Pre-completion planning – timing is critical

When contemplating an acquisition, divestment or a merger, it is critical to have a robust plan to give effect to its intent once a transaction completes.

With respect to an acquisition, management/board members should have a clear view as to how the business will look post transaction, the synergies that are available and a plan for achieving them. This work is completed prior to the commencement of a transaction and often forms the thesis for the acquisition. This work is exciting as it focusses on value.

Against this, much of the detailed work that needs to happen immediately before and after completion can seem mundane, but it is vital to the success of the deal. Sometimes those close to the deal never appreciate the level of change and uncertainty that can cascade through organisations once a deal is announced.

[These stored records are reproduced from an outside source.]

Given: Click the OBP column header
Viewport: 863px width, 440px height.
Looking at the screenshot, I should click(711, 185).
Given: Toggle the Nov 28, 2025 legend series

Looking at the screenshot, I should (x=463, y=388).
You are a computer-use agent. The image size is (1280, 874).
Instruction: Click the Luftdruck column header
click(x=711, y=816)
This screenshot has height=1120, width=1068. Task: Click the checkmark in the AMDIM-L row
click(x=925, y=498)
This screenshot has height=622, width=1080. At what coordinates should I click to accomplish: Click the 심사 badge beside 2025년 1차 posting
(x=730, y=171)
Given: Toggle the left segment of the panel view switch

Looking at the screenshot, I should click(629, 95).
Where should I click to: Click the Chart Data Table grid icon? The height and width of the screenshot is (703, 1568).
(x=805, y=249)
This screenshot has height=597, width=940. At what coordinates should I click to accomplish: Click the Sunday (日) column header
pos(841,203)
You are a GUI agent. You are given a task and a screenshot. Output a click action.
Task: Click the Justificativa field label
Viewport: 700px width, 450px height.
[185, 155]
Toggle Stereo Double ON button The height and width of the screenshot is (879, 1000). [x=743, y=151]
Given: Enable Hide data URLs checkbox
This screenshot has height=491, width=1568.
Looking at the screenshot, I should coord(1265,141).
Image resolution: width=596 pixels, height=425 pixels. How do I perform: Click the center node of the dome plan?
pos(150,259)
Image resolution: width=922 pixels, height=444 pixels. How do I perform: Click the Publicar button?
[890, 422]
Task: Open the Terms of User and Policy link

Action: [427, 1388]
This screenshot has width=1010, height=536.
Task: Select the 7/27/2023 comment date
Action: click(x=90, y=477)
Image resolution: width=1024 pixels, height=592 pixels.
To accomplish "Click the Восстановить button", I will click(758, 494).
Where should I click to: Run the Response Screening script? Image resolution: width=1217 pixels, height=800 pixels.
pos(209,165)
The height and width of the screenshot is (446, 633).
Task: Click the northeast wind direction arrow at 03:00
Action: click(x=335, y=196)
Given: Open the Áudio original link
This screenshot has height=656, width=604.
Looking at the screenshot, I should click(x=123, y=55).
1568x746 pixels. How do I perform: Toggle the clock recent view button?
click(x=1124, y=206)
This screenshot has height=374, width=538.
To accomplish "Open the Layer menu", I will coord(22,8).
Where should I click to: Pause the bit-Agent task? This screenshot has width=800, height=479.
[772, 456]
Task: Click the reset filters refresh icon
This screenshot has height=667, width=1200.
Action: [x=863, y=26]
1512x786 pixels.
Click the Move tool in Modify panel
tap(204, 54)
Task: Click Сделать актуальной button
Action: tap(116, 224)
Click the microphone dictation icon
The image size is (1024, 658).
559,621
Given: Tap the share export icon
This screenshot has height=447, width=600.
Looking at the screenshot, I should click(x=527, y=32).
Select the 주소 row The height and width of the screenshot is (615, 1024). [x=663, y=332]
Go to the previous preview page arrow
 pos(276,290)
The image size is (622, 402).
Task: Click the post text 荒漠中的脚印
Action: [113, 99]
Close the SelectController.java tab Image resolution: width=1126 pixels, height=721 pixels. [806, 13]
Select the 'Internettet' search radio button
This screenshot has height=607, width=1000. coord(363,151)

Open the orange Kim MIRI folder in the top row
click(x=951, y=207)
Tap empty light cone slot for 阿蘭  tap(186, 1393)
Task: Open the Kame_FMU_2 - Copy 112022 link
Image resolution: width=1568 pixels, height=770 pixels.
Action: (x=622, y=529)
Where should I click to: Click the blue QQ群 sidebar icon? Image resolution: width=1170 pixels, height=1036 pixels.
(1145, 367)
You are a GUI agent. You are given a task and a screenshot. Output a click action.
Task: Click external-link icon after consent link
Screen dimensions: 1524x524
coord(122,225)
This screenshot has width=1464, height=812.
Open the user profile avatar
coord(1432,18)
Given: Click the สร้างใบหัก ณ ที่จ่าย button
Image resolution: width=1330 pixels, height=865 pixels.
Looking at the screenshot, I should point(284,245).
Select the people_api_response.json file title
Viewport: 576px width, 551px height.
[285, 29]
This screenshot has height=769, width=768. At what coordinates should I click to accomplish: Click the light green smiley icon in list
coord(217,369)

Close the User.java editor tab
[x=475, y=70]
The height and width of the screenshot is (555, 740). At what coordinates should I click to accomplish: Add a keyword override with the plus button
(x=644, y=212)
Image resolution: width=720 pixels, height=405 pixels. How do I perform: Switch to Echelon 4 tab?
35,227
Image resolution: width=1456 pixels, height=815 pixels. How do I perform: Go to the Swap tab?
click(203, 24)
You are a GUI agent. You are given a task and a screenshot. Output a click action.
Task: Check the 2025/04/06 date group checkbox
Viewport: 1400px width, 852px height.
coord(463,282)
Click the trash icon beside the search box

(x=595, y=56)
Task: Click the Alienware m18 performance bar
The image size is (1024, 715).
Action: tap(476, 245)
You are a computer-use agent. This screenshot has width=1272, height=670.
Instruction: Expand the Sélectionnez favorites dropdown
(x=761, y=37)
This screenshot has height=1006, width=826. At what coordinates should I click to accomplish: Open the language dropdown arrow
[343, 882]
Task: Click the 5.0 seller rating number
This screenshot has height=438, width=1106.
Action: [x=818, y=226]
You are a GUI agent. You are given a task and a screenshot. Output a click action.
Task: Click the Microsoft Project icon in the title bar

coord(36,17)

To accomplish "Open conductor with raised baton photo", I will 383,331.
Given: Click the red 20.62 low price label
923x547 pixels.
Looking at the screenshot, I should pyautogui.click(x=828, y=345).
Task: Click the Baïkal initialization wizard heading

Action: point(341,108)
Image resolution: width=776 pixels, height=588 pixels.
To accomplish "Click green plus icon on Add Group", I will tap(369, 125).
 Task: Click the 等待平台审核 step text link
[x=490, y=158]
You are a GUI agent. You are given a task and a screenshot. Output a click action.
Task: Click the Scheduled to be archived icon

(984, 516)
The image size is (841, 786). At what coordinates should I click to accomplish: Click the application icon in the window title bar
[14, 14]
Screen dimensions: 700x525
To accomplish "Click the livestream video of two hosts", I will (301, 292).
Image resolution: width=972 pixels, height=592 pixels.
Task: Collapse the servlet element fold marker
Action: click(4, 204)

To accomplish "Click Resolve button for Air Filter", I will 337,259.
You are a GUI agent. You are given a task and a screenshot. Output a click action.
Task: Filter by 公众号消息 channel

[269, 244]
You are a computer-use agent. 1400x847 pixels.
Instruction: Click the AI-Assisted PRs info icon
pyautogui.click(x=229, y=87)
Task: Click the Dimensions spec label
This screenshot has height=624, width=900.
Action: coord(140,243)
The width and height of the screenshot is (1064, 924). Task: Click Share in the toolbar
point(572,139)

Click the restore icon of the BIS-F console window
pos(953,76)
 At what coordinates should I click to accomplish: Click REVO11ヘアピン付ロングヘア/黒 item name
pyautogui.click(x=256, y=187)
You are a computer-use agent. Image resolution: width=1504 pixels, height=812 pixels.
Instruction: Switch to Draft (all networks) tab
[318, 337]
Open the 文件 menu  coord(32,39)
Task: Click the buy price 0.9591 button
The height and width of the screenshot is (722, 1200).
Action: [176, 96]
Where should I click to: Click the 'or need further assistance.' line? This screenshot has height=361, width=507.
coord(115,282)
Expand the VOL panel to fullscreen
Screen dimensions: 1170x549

Depending on the complexity of the transaction, planning for completion may have to commence early in the transaction life cycle. Our framework for pre-completion planning focuses on eight key areas:

  • Business structure – Know what the business will look like before Day 1 including corporate structure and organisation chart and what is required to get there
  • Focus on value – Prioritise integration on the areas which drive value
  • People Resolve people issues quickly with reference to a desired organisation chart to provide clarity and certainty
  • Operations – Ensure the integration is not draining resources from running operations
  • Culture – Plan and manage cultural differences in the two organisations
  • Communicate – Communicate a vision for the integrated business, remove uncertainty and develop communications plans for employees, customers, suppliers, regulators and the public
  • Speed over perfection – Prioritise a return to ‘business-as-usual’ over achieving every possible improvement
  • Synergies vs stranded costs – For buyers: prioritise effort on realising synergies based on value, timelines and cost to achieve; For sellers: identify potential stranded costs and prioritise plans to address/minimise these costs.

Turning plans into action requires effort. Clear timelines and responsibilities need to be set out when planning commences, with a framework to ensure accountability.

The involvement of members of the due diligence team and business unit heads is critical as those responsible for the integration must be able to articulate the steps being taken to track and deliver the value expected.

Boards must challenge management to ensure pre-completion planning is robust, and plans are being converted into actions.

This article is part seven of the ‘Transaction lifecycle’ series.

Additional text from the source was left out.